[Start of Attachment]
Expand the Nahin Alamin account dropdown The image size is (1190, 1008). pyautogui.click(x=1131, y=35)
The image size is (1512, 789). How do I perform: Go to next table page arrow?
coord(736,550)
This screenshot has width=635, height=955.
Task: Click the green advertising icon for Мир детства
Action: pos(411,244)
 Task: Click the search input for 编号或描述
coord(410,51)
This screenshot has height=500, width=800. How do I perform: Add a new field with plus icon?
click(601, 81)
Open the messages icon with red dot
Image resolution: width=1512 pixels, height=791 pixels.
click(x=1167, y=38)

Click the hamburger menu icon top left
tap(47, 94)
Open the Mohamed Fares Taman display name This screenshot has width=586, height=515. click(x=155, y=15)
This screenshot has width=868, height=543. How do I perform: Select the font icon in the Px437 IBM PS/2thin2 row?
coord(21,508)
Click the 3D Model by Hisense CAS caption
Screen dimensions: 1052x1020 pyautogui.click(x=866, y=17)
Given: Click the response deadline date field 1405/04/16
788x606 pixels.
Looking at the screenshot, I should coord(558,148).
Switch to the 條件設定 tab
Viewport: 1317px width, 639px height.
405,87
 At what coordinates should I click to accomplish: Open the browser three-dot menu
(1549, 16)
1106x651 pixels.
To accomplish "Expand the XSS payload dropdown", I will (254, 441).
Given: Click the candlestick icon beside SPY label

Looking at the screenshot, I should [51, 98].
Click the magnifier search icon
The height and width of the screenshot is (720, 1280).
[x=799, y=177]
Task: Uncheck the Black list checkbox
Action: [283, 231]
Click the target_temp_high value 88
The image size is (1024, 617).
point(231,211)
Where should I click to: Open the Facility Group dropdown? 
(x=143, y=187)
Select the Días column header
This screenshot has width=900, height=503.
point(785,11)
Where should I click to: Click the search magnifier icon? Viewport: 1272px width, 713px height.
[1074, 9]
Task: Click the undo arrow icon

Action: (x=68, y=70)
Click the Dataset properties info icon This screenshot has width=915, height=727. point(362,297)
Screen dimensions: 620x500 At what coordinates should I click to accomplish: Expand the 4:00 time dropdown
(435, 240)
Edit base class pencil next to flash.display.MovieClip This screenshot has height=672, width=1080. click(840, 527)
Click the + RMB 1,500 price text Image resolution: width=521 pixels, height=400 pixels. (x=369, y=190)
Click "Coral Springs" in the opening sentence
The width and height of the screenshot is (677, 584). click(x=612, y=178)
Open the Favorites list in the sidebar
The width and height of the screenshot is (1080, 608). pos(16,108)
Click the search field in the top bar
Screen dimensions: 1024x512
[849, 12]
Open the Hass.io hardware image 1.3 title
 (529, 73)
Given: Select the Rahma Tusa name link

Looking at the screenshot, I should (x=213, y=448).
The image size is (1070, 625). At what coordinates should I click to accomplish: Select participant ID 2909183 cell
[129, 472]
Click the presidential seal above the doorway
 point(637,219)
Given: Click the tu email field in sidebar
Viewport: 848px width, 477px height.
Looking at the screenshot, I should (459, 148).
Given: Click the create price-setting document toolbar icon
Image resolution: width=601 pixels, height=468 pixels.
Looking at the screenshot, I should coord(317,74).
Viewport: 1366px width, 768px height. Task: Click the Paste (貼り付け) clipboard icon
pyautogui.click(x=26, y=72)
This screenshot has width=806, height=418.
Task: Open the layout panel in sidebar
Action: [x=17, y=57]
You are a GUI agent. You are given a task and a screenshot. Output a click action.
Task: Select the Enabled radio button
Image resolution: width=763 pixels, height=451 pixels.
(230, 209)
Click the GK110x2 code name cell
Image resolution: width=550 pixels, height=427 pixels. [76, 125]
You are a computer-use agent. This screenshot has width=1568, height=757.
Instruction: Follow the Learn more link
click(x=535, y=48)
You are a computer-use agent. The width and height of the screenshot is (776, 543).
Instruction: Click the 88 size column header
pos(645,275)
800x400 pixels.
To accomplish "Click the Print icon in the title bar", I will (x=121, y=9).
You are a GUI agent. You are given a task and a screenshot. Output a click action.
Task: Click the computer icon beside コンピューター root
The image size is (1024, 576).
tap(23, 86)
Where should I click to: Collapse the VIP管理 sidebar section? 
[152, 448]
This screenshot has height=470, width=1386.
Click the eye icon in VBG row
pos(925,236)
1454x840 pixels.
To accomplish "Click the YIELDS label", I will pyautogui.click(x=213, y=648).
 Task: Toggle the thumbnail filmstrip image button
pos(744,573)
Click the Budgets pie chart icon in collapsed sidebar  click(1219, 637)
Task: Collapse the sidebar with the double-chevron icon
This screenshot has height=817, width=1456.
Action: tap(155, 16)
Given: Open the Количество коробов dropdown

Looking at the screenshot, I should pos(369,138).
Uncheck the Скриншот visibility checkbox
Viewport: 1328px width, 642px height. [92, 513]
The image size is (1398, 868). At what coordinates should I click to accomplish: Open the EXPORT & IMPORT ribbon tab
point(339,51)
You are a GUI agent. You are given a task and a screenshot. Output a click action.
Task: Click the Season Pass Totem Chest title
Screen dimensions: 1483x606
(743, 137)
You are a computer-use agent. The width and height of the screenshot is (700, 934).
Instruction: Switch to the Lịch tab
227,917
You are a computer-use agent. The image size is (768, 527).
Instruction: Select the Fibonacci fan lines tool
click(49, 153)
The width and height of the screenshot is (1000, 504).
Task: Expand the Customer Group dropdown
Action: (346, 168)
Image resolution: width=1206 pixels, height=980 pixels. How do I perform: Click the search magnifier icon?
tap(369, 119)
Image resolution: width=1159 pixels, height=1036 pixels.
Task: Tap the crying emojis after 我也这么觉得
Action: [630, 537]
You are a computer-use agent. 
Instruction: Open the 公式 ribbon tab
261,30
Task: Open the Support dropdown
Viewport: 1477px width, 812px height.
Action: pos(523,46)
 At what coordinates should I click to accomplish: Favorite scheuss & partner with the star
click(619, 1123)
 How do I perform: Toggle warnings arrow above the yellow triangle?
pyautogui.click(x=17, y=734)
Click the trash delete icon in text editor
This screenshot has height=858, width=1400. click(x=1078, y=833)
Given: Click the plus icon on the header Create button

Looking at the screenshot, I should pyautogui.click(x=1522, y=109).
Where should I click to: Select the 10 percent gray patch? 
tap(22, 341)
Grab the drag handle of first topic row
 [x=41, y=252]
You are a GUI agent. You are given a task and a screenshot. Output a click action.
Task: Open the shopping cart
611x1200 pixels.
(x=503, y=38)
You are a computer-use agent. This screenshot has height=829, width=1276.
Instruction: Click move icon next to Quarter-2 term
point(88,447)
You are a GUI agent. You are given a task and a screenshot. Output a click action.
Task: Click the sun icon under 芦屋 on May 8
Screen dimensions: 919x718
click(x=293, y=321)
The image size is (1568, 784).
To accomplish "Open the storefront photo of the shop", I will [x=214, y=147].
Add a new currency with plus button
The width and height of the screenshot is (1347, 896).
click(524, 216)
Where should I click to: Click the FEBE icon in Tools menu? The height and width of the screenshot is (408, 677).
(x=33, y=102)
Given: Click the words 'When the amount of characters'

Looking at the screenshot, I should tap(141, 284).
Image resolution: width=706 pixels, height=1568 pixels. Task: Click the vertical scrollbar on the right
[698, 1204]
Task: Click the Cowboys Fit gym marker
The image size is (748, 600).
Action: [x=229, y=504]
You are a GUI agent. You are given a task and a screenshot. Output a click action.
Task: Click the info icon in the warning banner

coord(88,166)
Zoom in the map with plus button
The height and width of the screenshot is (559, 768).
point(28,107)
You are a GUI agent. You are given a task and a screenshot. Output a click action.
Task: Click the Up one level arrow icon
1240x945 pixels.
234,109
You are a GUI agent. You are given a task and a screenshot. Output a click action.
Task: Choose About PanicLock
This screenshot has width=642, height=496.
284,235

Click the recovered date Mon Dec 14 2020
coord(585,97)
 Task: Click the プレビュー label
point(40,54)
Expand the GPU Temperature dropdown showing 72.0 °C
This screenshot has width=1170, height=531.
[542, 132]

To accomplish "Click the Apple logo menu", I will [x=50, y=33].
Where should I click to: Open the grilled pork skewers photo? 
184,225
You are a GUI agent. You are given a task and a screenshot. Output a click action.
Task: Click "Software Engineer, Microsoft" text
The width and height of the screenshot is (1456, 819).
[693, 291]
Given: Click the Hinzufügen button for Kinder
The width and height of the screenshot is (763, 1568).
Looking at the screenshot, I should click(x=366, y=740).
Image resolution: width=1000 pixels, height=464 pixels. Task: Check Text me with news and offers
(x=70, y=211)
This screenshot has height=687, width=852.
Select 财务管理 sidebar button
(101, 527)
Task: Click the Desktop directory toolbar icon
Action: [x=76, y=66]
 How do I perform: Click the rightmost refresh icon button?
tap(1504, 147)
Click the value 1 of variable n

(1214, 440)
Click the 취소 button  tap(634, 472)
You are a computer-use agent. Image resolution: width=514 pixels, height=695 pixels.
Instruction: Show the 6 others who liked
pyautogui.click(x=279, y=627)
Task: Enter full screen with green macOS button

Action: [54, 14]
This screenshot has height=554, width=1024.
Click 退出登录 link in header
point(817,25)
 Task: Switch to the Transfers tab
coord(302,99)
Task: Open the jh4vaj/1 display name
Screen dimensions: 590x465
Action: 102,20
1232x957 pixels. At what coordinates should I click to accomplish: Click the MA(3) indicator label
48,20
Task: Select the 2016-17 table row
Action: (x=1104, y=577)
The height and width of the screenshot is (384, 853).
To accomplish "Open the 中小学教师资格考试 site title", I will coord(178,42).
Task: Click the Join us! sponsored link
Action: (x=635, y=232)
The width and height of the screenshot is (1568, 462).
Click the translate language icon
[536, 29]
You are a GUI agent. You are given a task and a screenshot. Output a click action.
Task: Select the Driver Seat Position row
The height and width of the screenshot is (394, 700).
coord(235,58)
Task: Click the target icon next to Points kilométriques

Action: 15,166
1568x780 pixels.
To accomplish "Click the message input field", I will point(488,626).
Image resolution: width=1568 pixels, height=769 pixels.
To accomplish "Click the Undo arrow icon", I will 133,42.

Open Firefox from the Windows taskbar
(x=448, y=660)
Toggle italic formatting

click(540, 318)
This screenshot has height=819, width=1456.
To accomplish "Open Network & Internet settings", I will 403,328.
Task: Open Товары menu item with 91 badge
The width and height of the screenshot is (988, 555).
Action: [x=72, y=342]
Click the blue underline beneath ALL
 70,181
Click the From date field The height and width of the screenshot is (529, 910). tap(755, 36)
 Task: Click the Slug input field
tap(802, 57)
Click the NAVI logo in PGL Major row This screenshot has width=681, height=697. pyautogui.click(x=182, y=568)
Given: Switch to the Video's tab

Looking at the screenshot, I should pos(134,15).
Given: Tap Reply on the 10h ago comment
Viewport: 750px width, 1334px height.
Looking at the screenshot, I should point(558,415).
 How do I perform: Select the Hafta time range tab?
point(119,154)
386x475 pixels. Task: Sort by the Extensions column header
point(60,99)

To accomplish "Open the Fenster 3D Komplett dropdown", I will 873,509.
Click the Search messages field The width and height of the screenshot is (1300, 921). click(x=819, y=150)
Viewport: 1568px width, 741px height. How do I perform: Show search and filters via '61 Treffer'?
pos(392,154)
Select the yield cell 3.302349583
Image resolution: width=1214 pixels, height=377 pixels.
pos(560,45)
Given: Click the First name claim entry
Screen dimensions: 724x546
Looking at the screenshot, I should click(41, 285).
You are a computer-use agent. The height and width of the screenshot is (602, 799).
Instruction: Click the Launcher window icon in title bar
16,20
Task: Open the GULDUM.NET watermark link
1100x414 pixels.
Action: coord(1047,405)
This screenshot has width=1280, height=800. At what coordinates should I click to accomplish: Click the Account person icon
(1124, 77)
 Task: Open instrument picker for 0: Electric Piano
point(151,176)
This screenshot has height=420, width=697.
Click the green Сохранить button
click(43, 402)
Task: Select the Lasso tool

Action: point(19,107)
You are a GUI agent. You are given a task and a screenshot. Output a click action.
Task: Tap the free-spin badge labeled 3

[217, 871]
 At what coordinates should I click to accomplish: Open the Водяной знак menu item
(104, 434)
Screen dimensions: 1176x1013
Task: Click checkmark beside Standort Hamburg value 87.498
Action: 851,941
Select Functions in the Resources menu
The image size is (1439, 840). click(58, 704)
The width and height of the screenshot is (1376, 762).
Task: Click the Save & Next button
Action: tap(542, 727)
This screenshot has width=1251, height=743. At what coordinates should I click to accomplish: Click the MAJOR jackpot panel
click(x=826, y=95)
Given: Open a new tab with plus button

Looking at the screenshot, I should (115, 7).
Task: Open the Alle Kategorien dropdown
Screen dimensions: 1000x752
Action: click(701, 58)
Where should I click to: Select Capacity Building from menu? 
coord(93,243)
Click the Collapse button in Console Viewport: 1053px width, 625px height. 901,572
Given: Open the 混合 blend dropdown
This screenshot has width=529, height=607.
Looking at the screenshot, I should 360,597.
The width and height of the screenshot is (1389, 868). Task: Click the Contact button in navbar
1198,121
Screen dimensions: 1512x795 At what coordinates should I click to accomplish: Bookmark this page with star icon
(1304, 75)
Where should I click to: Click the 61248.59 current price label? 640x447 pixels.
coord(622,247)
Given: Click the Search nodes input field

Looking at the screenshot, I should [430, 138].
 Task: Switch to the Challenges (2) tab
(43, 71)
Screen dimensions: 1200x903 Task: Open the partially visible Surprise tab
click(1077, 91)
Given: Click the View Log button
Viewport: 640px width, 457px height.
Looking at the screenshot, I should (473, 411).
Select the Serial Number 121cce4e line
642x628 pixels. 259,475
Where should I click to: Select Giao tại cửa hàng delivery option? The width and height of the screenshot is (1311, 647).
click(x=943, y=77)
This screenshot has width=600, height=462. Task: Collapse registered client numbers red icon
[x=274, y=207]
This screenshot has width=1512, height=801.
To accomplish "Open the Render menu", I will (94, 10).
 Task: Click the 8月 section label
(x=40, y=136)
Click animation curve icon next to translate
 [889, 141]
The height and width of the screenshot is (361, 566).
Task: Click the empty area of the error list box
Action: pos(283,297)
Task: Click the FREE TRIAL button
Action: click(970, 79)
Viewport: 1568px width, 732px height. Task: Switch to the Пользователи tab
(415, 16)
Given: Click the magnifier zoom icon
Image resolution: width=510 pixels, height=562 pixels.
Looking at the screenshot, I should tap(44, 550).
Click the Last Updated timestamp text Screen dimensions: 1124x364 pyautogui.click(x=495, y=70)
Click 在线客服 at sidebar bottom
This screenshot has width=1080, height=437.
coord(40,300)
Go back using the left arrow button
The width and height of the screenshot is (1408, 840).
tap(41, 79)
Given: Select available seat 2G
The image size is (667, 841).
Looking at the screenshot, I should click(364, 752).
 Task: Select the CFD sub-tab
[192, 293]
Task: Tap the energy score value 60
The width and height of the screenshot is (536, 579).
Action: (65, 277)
[End of Attachment]
From the material above, retype precisely the lines between the line holding "is (700, 934)." and the line holding "You are a computer-use agent. The image", inclusive, and nothing beyond them.

REPLY TO THE TASK:
You are a computer-use agent. The width and height of the screenshot is (700, 934).
Instruction: Switch to the Lịch tab
227,917
You are a computer-use agent. The image size is (768, 527).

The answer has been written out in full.